Task goal: Exactly as they appear, restate the lines of the material, from the first through the one containing "Enable saving messages to history file".

Stored data:
[Start of Attachment]

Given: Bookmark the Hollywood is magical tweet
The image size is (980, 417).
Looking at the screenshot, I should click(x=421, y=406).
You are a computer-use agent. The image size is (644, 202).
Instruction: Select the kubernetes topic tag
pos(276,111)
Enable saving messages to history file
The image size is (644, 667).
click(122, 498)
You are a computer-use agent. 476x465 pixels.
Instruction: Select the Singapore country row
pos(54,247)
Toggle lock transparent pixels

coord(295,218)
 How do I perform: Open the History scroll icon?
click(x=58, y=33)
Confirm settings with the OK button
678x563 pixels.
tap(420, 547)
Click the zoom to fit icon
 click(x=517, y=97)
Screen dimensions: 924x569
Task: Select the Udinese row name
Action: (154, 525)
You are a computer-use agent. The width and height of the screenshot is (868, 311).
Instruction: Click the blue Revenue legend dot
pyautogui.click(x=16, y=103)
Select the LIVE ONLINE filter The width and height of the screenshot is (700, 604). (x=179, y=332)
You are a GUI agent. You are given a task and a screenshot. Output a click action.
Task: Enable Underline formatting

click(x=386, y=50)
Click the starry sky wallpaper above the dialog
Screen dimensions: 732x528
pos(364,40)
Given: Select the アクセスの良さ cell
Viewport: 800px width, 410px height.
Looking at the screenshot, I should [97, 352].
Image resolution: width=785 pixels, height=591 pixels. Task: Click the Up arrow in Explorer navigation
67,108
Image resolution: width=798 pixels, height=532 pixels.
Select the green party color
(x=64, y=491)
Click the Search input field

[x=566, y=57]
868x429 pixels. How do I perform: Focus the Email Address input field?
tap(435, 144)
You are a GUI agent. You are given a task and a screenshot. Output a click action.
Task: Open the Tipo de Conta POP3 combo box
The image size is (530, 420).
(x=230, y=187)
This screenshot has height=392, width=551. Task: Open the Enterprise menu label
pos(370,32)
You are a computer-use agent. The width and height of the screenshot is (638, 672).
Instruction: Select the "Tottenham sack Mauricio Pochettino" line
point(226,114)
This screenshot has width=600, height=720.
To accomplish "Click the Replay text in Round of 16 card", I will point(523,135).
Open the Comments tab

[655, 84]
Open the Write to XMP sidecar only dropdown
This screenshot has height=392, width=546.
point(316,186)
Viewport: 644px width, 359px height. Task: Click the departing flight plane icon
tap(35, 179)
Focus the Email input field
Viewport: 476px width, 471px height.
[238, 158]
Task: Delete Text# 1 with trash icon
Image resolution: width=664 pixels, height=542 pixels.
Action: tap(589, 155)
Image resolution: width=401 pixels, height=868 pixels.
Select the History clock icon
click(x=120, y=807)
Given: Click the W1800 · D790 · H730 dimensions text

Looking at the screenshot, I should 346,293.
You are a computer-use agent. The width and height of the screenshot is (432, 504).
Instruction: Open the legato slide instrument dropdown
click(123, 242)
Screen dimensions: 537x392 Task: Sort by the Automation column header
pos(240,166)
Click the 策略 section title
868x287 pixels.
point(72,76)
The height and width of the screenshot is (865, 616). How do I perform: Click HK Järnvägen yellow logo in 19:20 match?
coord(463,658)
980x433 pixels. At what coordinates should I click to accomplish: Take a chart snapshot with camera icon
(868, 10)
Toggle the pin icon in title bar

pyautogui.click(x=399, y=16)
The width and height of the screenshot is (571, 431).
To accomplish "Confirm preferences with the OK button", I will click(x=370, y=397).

[End of Attachment]

Answer area:
Given: Bookmark the Hollywood is magical tweet
The image size is (980, 417).
Looking at the screenshot, I should click(x=421, y=406).
You are a computer-use agent. The image size is (644, 202).
Instruction: Select the kubernetes topic tag
pos(276,111)
Enable saving messages to history file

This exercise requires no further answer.